The emergence of artemisinin resistance in the malaria parasite, Plasmodium falciparum poses a major threat to the control and elimination of malaria. The underlying mechanism associated with artemisinin resistance is poorly understood, but point mutations in the PfKelch13 protein strongly correlate with resistance. However, using PfKelch13 genomic sequence as a molecular marker is resource-intensive and has limited sensitivity and specificity, as mutations do not always lead to resistance to artemisinin. Therefore this study aimed to identify novel quantitative biomarkers for artemisinin resistance using an integrative multi-omics approach, which combines proteomics, peptidomics and metabolomics to analyse global differences between drug-resistant and drug-sensitive parasite strains.
When applied to P. falciparum infected red blood cells, our multi-omics platform facilitated the identification of approximately ~2300 proteins, 800 putative metabolites and 971 naturally abundant peptides. Proteomics analysis from three independent artemisinin resistant lines found artemisinin resistance to be associated with decreased expression of PfKelch13 protein by approximately 2 fold.

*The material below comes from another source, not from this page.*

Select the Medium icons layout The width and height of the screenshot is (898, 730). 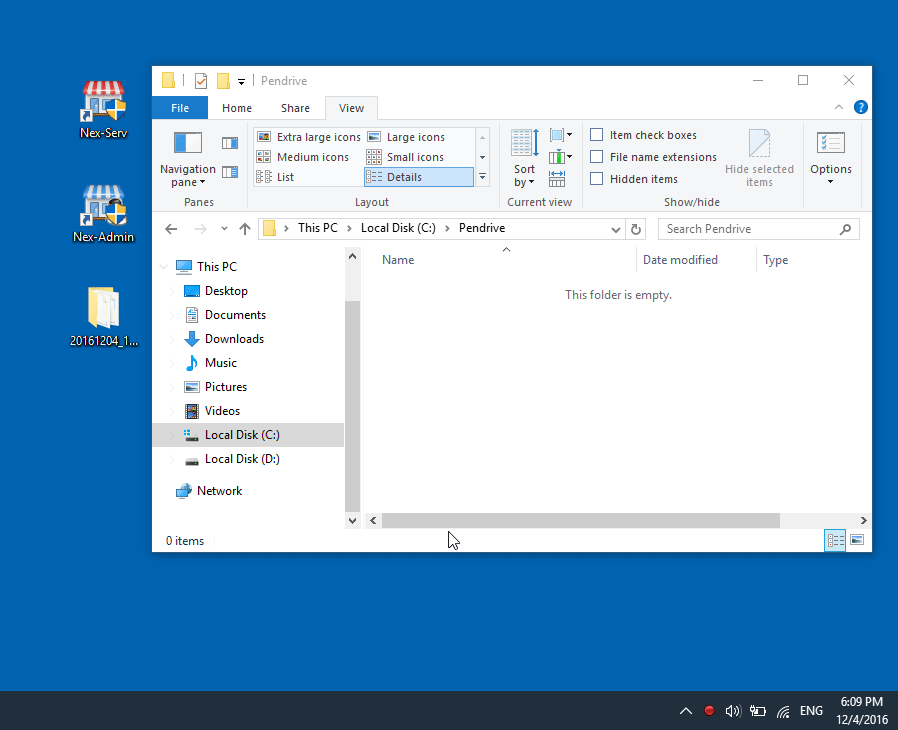click(306, 157)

As the PfKelch13 sequence is already a genetic biomarker for artemisinin resistance, we show for the first time that the abundance of this protein is also associated with the resistance phenotype.

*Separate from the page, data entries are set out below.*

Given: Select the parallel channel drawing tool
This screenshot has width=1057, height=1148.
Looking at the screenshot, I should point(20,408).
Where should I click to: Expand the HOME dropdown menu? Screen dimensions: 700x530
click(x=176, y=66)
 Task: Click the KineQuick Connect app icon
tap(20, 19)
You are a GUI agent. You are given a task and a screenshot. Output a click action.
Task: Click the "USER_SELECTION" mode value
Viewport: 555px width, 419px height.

Metabolomics analysis from two independent artemisinin resistant lines showed significant accumulation of glutathione and a reduction in the abundance of nine metabolites, primarily involved in amino acid metabolism. Peptidomics analysis revealed lower abundance of several endogenous peptides derived from haemoglobin (HBα and HBβ) in the resistant strains. This dysregulation of specific endogenous metabolites, peptides and the PfKelch13 protein itself, provides additional insight into the mechanism of artemisinin resistance, and novel candidates which could potentially be used as quantitative biomarkers for artemisinin resistance.